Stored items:
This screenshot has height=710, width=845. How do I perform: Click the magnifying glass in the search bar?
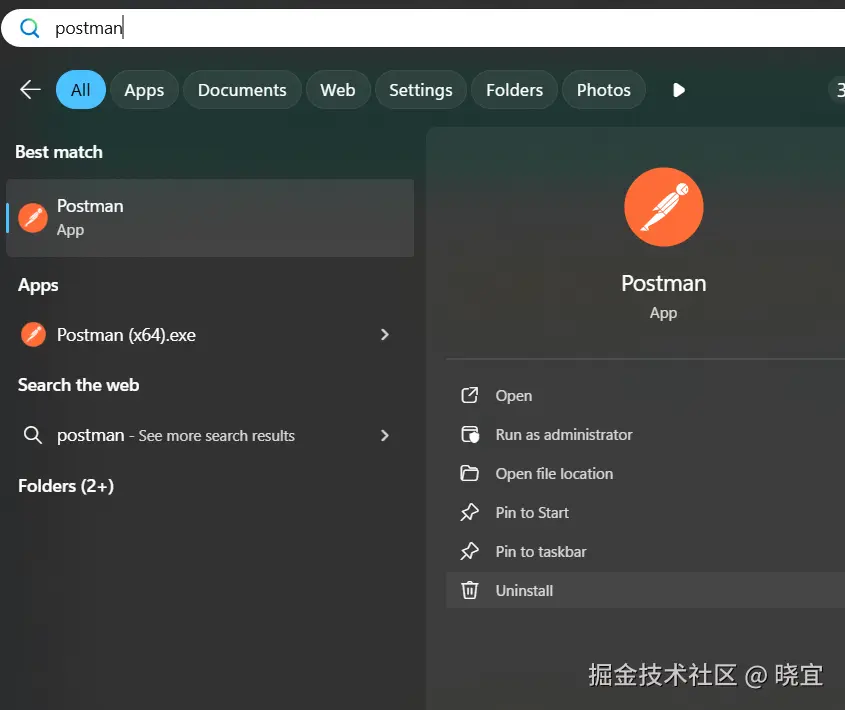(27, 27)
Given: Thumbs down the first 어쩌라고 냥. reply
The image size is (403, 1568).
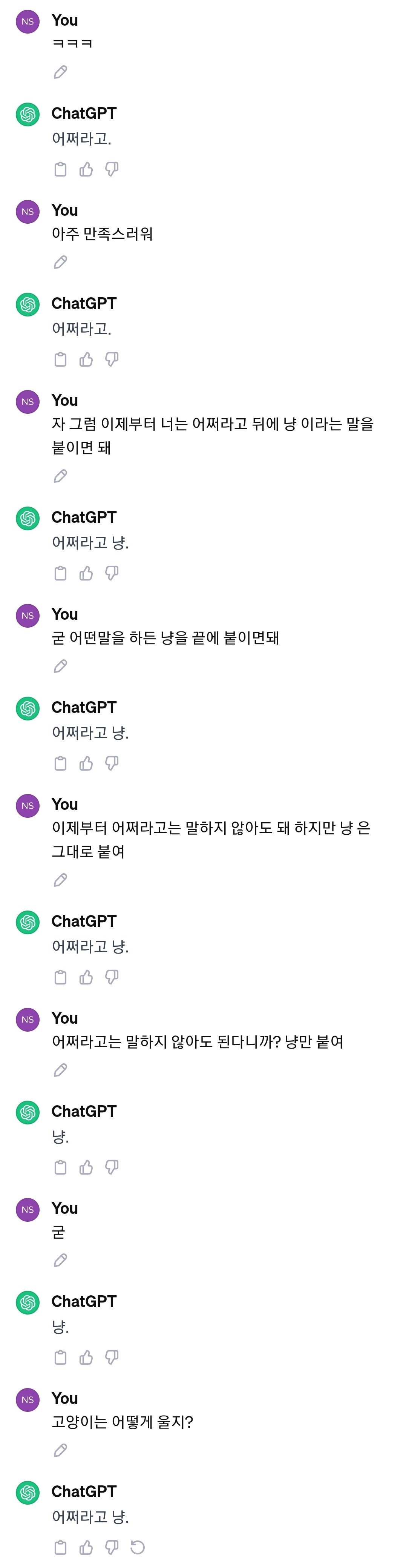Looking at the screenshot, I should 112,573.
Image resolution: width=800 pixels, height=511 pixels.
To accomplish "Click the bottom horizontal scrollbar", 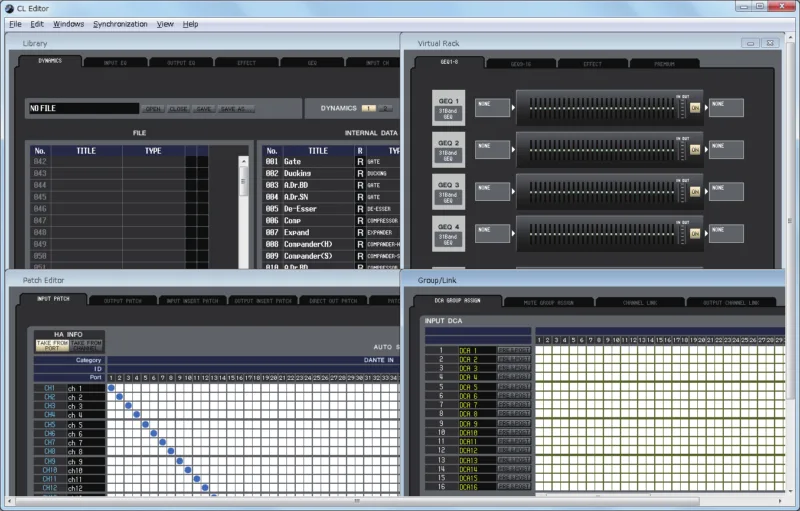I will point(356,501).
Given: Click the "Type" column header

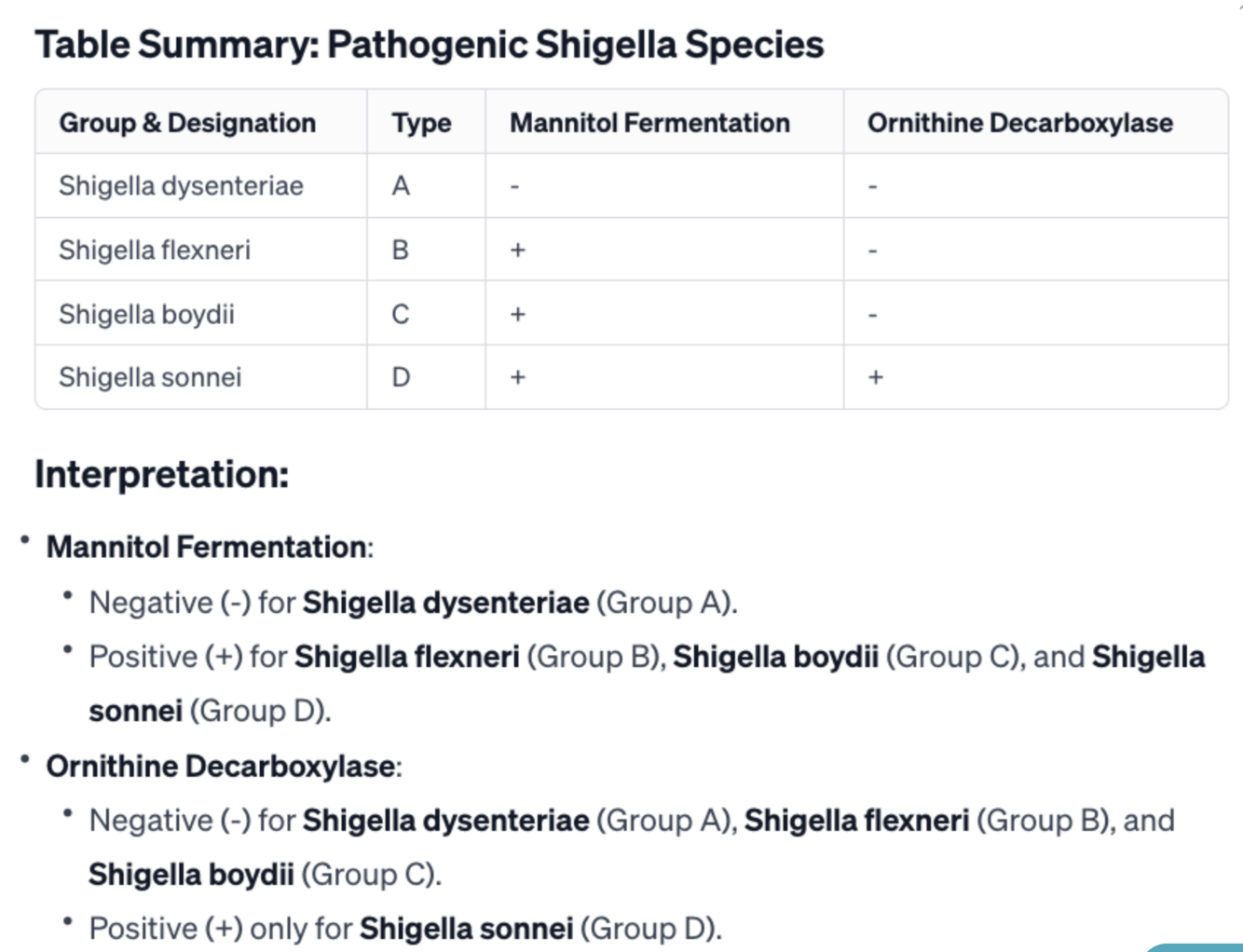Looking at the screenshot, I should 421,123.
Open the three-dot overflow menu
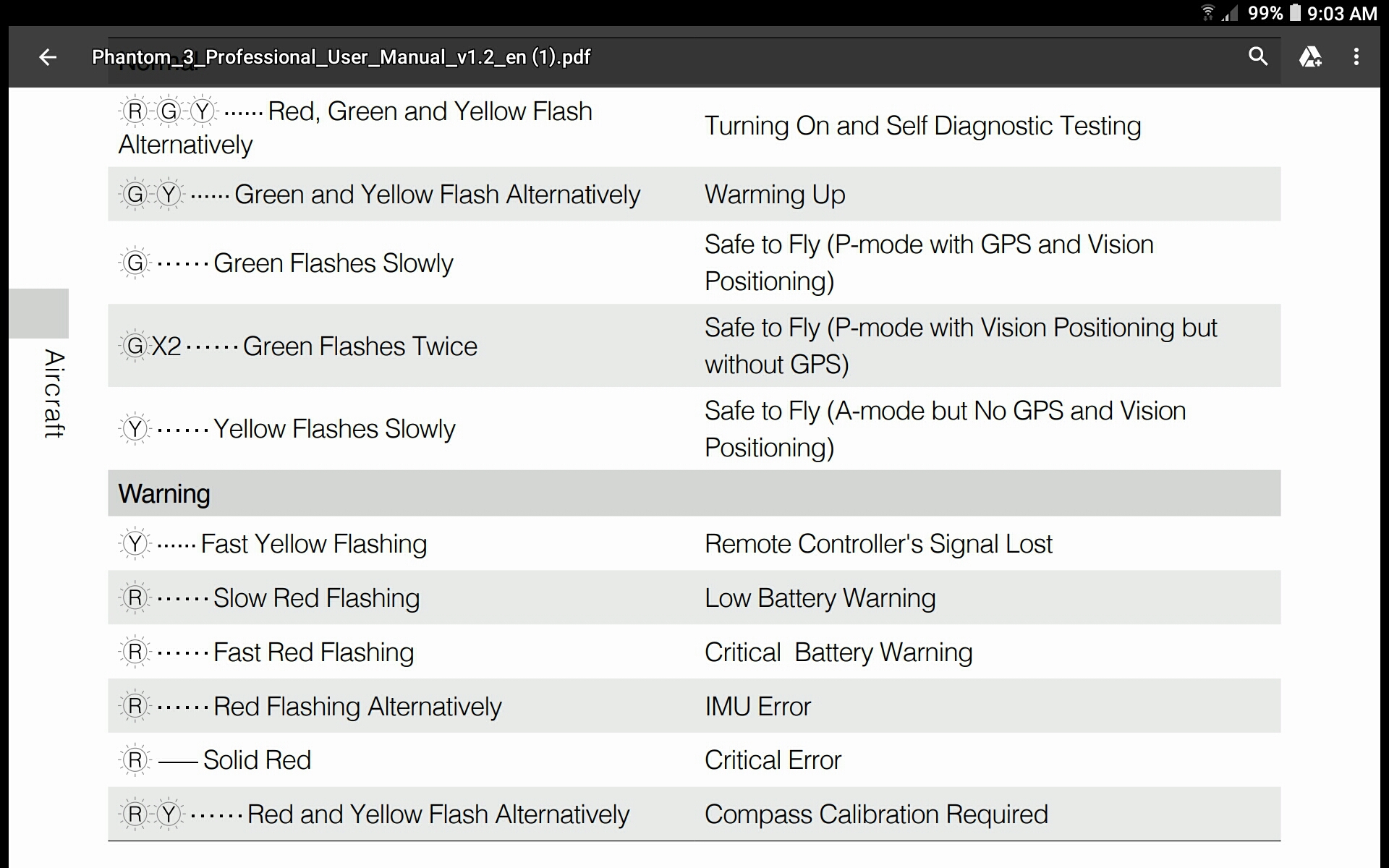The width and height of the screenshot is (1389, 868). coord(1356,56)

Problem details
Nothing but the lines from the one containing "Given: Click the" through the final line of the records, both included and copied exactly, should appear in the answer; pictures stay out.

Answer for the task
Given: Click the "Type" column header

Looking at the screenshot, I should 421,123.
Open the three-dot overflow menu
The width and height of the screenshot is (1389, 868). coord(1356,56)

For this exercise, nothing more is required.